WORK TO COMPLETE
Please return all of the records that follow, exactly as written.

Saved data entries

»»

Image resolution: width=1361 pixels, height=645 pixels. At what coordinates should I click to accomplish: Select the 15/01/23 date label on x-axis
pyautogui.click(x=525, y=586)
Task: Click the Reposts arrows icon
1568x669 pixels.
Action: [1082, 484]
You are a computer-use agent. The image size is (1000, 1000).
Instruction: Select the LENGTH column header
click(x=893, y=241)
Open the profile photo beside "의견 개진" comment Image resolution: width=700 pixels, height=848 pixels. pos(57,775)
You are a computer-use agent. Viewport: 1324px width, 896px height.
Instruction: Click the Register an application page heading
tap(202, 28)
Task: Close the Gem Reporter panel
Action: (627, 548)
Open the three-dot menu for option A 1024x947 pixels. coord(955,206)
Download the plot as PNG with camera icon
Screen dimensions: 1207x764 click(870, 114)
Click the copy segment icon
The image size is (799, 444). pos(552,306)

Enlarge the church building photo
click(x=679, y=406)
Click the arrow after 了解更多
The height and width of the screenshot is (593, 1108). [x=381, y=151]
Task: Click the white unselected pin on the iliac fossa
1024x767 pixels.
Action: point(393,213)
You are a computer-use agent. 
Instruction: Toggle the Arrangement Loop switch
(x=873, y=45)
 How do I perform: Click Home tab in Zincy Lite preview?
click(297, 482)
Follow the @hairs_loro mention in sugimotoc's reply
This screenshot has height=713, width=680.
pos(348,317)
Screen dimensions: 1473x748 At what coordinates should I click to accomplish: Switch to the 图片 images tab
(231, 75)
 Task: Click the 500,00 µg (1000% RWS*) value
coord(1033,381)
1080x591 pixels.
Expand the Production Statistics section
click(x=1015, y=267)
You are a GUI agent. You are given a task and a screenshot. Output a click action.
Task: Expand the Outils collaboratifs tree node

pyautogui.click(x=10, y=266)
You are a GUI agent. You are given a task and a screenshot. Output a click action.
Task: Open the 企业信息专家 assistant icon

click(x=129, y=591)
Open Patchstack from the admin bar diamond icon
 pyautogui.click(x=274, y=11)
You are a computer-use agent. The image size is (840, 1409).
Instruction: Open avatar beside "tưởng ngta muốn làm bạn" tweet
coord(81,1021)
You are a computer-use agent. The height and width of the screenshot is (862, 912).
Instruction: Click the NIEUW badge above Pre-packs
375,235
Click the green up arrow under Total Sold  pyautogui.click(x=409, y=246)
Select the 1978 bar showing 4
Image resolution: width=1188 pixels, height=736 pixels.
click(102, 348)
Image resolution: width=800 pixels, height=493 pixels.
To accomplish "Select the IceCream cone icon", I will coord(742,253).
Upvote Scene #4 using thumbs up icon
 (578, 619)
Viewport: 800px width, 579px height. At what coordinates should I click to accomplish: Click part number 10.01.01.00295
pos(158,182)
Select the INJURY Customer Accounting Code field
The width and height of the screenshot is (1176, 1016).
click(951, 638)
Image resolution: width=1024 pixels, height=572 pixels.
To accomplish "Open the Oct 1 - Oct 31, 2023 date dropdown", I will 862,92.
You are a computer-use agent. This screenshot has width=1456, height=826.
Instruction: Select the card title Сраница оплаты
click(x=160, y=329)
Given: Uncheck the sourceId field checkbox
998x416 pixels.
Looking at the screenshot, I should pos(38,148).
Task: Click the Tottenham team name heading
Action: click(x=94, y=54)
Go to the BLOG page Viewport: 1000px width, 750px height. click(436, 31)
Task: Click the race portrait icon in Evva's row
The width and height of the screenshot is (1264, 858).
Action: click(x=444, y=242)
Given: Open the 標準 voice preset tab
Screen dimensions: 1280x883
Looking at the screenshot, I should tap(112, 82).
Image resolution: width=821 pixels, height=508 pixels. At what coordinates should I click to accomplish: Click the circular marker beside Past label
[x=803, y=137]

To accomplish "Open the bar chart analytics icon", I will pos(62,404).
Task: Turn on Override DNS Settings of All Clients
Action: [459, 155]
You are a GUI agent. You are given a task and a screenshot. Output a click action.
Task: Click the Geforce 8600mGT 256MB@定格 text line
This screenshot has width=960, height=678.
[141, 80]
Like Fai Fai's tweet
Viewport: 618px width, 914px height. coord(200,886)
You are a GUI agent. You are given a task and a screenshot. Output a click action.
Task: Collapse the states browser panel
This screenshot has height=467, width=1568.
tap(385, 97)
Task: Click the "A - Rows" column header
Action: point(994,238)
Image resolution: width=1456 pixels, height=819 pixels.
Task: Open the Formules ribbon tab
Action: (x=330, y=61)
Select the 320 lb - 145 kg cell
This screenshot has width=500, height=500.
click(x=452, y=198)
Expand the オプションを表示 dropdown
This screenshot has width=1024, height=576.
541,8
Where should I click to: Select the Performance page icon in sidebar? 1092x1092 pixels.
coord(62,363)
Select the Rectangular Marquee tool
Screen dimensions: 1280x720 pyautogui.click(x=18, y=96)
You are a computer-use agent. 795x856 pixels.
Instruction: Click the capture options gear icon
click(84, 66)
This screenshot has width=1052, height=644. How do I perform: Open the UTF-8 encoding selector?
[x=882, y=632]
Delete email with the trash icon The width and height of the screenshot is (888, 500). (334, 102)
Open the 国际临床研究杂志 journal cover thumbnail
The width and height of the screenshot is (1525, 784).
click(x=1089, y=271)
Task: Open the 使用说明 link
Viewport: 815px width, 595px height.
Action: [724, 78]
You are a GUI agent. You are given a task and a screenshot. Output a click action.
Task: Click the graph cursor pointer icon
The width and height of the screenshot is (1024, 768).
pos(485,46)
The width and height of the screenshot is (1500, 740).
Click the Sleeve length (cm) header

««

OUTPUT FOR THIS TASK
Image resolution: width=1361 pixels, height=645 pixels. At what coordinates should I click to accomplish: Select the 15/01/23 date label on x-axis
pyautogui.click(x=525, y=586)
Task: Click the Reposts arrows icon
1568x669 pixels.
Action: [1082, 484]
You are a computer-use agent. The image size is (1000, 1000).
Instruction: Select the LENGTH column header
click(x=893, y=241)
Open the profile photo beside "의견 개진" comment Image resolution: width=700 pixels, height=848 pixels. pos(57,775)
You are a computer-use agent. Viewport: 1324px width, 896px height.
Instruction: Click the Register an application page heading
tap(202, 28)
Task: Close the Gem Reporter panel
Action: (627, 548)
Open the three-dot menu for option A 1024x947 pixels. coord(955,206)
Download the plot as PNG with camera icon
Screen dimensions: 1207x764 click(870, 114)
Click the copy segment icon
The image size is (799, 444). pos(552,306)

Enlarge the church building photo
click(x=679, y=406)
Click the arrow after 了解更多
The height and width of the screenshot is (593, 1108). [x=381, y=151]
Task: Click the white unselected pin on the iliac fossa
1024x767 pixels.
Action: point(393,213)
You are a computer-use agent. 
Instruction: Toggle the Arrangement Loop switch
(x=873, y=45)
 How do I perform: Click Home tab in Zincy Lite preview?
click(297, 482)
Follow the @hairs_loro mention in sugimotoc's reply
This screenshot has height=713, width=680.
pos(348,317)
Screen dimensions: 1473x748 At what coordinates should I click to accomplish: Switch to the 图片 images tab
(231, 75)
 Task: Click the 500,00 µg (1000% RWS*) value
coord(1033,381)
1080x591 pixels.
Expand the Production Statistics section
click(x=1015, y=267)
You are a GUI agent. You are given a task and a screenshot. Output a click action.
Task: Expand the Outils collaboratifs tree node

pyautogui.click(x=10, y=266)
You are a GUI agent. You are given a task and a screenshot. Output a click action.
Task: Open the 企业信息专家 assistant icon

click(x=129, y=591)
Open Patchstack from the admin bar diamond icon
 pyautogui.click(x=274, y=11)
You are a computer-use agent. The image size is (840, 1409).
Instruction: Open avatar beside "tưởng ngta muốn làm bạn" tweet
coord(81,1021)
You are a computer-use agent. The height and width of the screenshot is (862, 912).
Instruction: Click the NIEUW badge above Pre-packs
375,235
Click the green up arrow under Total Sold  pyautogui.click(x=409, y=246)
Select the 1978 bar showing 4
Image resolution: width=1188 pixels, height=736 pixels.
click(102, 348)
Image resolution: width=800 pixels, height=493 pixels.
To accomplish "Select the IceCream cone icon", I will coord(742,253).
Upvote Scene #4 using thumbs up icon
 (578, 619)
Viewport: 800px width, 579px height. At what coordinates should I click to accomplish: Click part number 10.01.01.00295
pos(158,182)
Select the INJURY Customer Accounting Code field
The width and height of the screenshot is (1176, 1016).
click(951, 638)
Image resolution: width=1024 pixels, height=572 pixels.
To accomplish "Open the Oct 1 - Oct 31, 2023 date dropdown", I will 862,92.
You are a computer-use agent. This screenshot has width=1456, height=826.
Instruction: Select the card title Сраница оплаты
click(x=160, y=329)
Given: Uncheck the sourceId field checkbox
998x416 pixels.
Looking at the screenshot, I should pos(38,148).
Task: Click the Tottenham team name heading
Action: click(x=94, y=54)
Go to the BLOG page Viewport: 1000px width, 750px height. click(436, 31)
Task: Click the race portrait icon in Evva's row
The width and height of the screenshot is (1264, 858).
Action: click(x=444, y=242)
Given: Open the 標準 voice preset tab
Screen dimensions: 1280x883
Looking at the screenshot, I should tap(112, 82).
Image resolution: width=821 pixels, height=508 pixels. At what coordinates should I click to accomplish: Click the circular marker beside Past label
[x=803, y=137]

To accomplish "Open the bar chart analytics icon", I will pos(62,404).
Task: Turn on Override DNS Settings of All Clients
Action: [459, 155]
You are a GUI agent. You are given a task and a screenshot. Output a click action.
Task: Click the Geforce 8600mGT 256MB@定格 text line
This screenshot has width=960, height=678.
[141, 80]
Like Fai Fai's tweet
Viewport: 618px width, 914px height. coord(200,886)
You are a GUI agent. You are given a task and a screenshot. Output a click action.
Task: Collapse the states browser panel
This screenshot has height=467, width=1568.
tap(385, 97)
Task: Click the "A - Rows" column header
Action: point(994,238)
Image resolution: width=1456 pixels, height=819 pixels.
Task: Open the Formules ribbon tab
Action: (x=330, y=61)
Select the 320 lb - 145 kg cell
This screenshot has width=500, height=500.
click(x=452, y=198)
Expand the オプションを表示 dropdown
This screenshot has width=1024, height=576.
541,8
Where should I click to: Select the Performance page icon in sidebar? 1092x1092 pixels.
coord(62,363)
Select the Rectangular Marquee tool
Screen dimensions: 1280x720 pyautogui.click(x=18, y=96)
You are a computer-use agent. 795x856 pixels.
Instruction: Click the capture options gear icon
click(84, 66)
This screenshot has width=1052, height=644. How do I perform: Open the UTF-8 encoding selector?
[x=882, y=632]
Delete email with the trash icon The width and height of the screenshot is (888, 500). (334, 102)
Open the 国际临床研究杂志 journal cover thumbnail
The width and height of the screenshot is (1525, 784).
click(x=1089, y=271)
Task: Open the 使用说明 link
Viewport: 815px width, 595px height.
Action: [724, 78]
You are a GUI agent. You are given a task and a screenshot. Output a click action.
Task: Click the graph cursor pointer icon
The width and height of the screenshot is (1024, 768).
pos(485,46)
The width and height of the screenshot is (1500, 740).
Click the Sleeve length (cm) header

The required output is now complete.